## 検討用文章
# # # # # # #
医学部受験:医学部ってどこの大学に入るかが関係あるの?

母校の高校にて、1年生に対し、「職業人の話を聞く」という企画に誘われたので今度講演することになった。医学部受験を考える高校生もいるということで、疑問に思われるであろうこの話題。要は同じ医学部でも大学によって違いがあるの??ということだが…


結論を言えば、あなたが臨床医になりたければ、大学は関係ない。本当に関係ない(今日、あなたと記すのは高校生も読むかなという想定です)。


国公立or私立?
どの大学だから良い医師になれるとかは絶対に関係ありません。大学に入ってからの勉強とか日々の生活の過ごし方、そして医師になってからどれだけ力を培えるか、で「良い」医師になれるかは決まるでしょう。
出世に関しては限定した意味で関係はある(ちょい悲しいので後述)*1


だから、選択にあたっては、あなたの学力で入れる大学であること、学費を支払う経済力が家庭にあるかどうか、の2点を気にしよう。
# # # # # # #
## 記録データ
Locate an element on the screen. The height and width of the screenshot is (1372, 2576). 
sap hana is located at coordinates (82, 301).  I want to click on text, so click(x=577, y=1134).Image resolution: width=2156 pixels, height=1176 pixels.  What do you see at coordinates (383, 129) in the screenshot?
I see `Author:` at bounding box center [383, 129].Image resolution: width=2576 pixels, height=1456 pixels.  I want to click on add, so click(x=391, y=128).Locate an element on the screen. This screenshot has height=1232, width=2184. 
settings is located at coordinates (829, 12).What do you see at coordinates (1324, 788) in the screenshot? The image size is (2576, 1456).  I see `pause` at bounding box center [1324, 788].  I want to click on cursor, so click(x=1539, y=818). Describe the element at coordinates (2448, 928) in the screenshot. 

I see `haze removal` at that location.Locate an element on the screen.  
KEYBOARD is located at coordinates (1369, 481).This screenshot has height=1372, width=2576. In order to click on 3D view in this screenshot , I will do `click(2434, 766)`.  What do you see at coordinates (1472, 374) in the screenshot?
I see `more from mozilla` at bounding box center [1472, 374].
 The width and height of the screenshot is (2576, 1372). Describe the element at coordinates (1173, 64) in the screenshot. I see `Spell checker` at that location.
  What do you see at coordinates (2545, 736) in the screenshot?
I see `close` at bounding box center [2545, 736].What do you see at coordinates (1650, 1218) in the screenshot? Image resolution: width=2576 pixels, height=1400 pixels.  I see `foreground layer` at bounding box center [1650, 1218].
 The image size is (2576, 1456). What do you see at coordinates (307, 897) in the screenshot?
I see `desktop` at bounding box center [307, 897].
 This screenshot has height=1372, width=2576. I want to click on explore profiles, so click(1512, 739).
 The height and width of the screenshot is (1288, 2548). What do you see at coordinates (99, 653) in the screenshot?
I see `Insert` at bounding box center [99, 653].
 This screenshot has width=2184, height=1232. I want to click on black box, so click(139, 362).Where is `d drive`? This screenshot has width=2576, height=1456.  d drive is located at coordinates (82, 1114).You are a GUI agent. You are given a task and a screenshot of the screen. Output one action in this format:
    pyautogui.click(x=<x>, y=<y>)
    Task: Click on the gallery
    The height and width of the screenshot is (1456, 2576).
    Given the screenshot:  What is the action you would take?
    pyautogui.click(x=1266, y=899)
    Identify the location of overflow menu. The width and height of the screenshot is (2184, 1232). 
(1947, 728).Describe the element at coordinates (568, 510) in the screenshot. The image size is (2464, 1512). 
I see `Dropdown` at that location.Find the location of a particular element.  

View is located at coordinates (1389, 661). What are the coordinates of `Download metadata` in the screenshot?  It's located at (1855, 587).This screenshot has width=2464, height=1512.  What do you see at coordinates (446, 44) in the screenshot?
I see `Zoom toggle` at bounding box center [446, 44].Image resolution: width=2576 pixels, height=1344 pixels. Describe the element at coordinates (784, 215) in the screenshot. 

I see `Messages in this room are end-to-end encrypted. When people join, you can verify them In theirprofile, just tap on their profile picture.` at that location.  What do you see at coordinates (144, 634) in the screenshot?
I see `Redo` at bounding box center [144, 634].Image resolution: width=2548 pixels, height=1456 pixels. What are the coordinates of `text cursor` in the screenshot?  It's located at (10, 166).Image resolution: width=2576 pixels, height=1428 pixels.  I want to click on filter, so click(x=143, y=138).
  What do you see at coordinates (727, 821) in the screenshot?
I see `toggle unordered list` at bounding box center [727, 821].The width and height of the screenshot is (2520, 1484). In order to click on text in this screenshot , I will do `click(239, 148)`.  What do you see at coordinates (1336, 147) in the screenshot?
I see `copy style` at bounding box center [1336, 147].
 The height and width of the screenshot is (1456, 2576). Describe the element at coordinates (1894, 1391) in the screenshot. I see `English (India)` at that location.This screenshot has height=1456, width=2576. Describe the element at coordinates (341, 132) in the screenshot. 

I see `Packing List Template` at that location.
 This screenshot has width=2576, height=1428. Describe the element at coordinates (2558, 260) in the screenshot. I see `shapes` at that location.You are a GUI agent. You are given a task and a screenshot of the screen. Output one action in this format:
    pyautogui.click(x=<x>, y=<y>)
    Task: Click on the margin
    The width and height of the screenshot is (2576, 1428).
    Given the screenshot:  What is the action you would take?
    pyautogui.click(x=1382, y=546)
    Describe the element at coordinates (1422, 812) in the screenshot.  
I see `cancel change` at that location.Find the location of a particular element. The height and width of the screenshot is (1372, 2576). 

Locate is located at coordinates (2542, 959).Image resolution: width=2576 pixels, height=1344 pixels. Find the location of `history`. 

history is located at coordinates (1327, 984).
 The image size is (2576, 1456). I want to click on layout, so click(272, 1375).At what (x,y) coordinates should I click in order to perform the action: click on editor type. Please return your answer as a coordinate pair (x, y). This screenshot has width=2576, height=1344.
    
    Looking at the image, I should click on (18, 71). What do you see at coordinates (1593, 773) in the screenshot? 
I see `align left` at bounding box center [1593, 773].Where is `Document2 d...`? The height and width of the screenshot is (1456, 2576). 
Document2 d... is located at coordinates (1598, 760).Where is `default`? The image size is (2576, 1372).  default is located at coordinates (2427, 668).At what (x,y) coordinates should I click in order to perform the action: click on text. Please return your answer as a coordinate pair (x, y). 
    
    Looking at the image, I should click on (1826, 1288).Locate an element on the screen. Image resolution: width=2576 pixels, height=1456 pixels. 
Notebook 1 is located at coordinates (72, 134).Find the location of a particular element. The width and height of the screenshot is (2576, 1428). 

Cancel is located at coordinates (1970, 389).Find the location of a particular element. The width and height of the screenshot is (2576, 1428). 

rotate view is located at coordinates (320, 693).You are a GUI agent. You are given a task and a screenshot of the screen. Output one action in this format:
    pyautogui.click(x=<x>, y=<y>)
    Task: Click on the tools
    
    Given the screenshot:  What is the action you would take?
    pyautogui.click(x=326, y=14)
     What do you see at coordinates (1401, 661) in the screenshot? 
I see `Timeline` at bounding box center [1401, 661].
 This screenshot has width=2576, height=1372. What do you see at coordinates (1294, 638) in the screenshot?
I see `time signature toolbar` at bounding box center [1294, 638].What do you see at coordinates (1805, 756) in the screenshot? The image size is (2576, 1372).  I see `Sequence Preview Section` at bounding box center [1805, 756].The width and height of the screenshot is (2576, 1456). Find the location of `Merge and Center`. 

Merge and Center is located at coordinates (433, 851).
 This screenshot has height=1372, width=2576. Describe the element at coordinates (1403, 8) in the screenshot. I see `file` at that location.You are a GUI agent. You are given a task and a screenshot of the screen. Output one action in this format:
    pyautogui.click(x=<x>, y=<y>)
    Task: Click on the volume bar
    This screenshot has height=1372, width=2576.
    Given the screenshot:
# # # # # # #
## 課題内容
医学部受験についての文章を、最後の文の後から書き継ぎなさい。 記録データの各項目は、医学部受験についての文章とは関係がない。

## 解答欄
必要な学力は?
どこでも良いという観点からは、凄くいい成績が必要というわけでもない。大学を選ばなければ、思ったより求められる受験能力は低いはず。日本は一番理系の勉強ができる子に医学部が勧められる歪んだ受験事情があるのでそりゃ東大理三や京大医学部は難しい*2が、実は受験問題レベルとしては難しくない国公立もあるし、私大の中には受験科目すら融通の利く受験制度の大学も存在する。医者になりたければとにかく医学部に入ることがスタートなので、どこでも良いから入れるところを目指せばいい。


それより問題なのは、こっちだろう。

学費である。


国公立は安い。医学部というのは金のかかるところで、なぜかといえばそれは人体解剖をはじめ、貴重な標本やら高価な実験道具、そして外部の病院リソースを使った実習に物凄く金がかかるのである。だから国立大学の年間学費約54万円/年というのは非常に安い。入学金含めて、6年間でおよそ350万円。


入学から卒業までにかかるお金(2)学費編


これに対して、私立はどうかといえば、一番安い順天堂大学で6年およそ2000万。最高学費の大学では4500万(!)。


医学部学費ランキング


この私立大学の学費の高さは医学部選択の律速段階になり得る。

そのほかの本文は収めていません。